Ekonomide yaşanan zor günlerin yanı sıra, Rus rublesi de 2014’te dolar karşısında yaklaşık yüzde 50 değer kaybederek, 80 bandına çıkmış, rublede yaşanan bu sert düşüşün ardından, Rusya Merkez Bankası 2014 yılının son aylarında, gösterge faiz oranını yüzde 10.5'ten yüzde 17'ye çıkarmıştı.

Banka aynı dönemde aldığı bir başka kararla da, dolar karşısında zayıflayan rubleye rezervlerini kullanarak müdahale etmeyi bırakmış, rublenin işlem gördüğü dalgalı koridor uygulamasını iptal ederek, serbest kura izin vermişti.

Ruble, bugün ise, düşük petrol fiyatlarına rağmen dolar karşısında 2016’nın ikinci yarısından itibaren yükselmeye başlamış, geçtiğimiz günlerde de uzun bir aradan sonra dolar karşısında ilk kez 60 bandının altına inmişti.

- “Merkez Bankası politikaları ticari faaliyetleri arttırdı”

Konuya ilişkin AA muhabirinin sorularını yanıtlayan Yeni Ekonomi Üniversitesi Finans Bölümü Öğretim Üyesi Oleg Shibanov, ekonomik şok yaşayan ülkeler açısından Rusya’nın uyguladığı mali yaklaşımın olağan olduğunu söyledi.

Merkez Bankası’nın rubleyi desteklemek ve hızla artan enflasyonu frenlemek için faiz artırımına gittiğini anlatan Shibanov, “Bu adımın meyveleri, ancak iki yıl sonra alınmaya başlandı ve enflasyon sonunda yüzde 5,4’e geriledi. Banka politikasının yeterliliği ve sürekliliği de ülkedeki ticari faaliyetleri arttırdı.” dedi.

Shibanov, Merkez Bankası’nın 2014’ün sonunda başlattığı dolar repo anlaşmalarının ise özgün bir çözüm yarattığını, bu sayede Rus bankalarının Döviz likiditesine destek olunduğunu savundu.

Rusya Maliye Bakanlığı’nın ise petrol piyasalarındaki değişikliği Rus ekonomisi açısından doğru değerlendirdiğini anlatan Shibanov, şu ifadeleri kullandı:

“Maliye Bakanlığı, devletin düşen gelirleri doğrultusunda, giderlerdeki artışı sıfıra indirdi. Bakanlık, sadece acil bütçe açıklarında rezerv fonlarına başvurdu. Bu doğru stratejiye, Euromoney ve The Banker gibi dergiler tarafından Yılın En İyi Merkez Bankası Başkanı seçilen Elvira Nabiullina’nın doğru adımları da eklenince, yürütülen sürecin başarılı olduğunu söyleyebilirim.”
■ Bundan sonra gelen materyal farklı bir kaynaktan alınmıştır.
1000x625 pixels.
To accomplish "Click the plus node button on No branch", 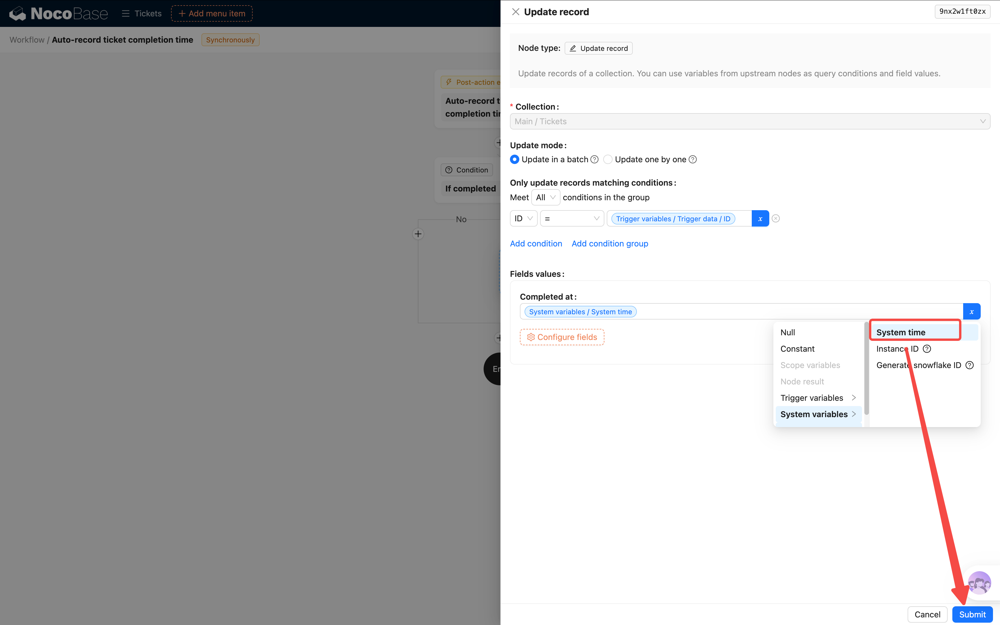I will click(418, 234).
- “Kırım nedeniyle ekonomik sıkıntılar 2015’te başladı”

Rusya Dışişleri Bakanlığına bağlı Moskova Devlet Uluslararası İlişkiler Üniversitesi Dünya Ekonomisi Departmanı Uzmanı Nigyar Masumova da Kırım’ın ilhakının ardından yaşanan önemli olumsuzlukların, Rus ekonomisinde 2015’te görülmeye başlandığını söyledi.

Söz konusu süreçte Rusya’dan önemli miktarda sermaye çıkışı yaşandığını ve ekonominin her alanında zorlukların başladığını hatırlatan Masumova, “Bu belirsizlik sonrasında dövize artan talep karşısında Merkez Bankası rubleyi serbest dolaşıma bırakmak zorunda kaldı.” değerlendirmesinde bulundu.

Alınan önlemler sayesinde halkın dövize olan talebinin artık azaldığını belirten Masumova, bu sayede rublenin de tekrar yükselişe geçtiğini anlattı.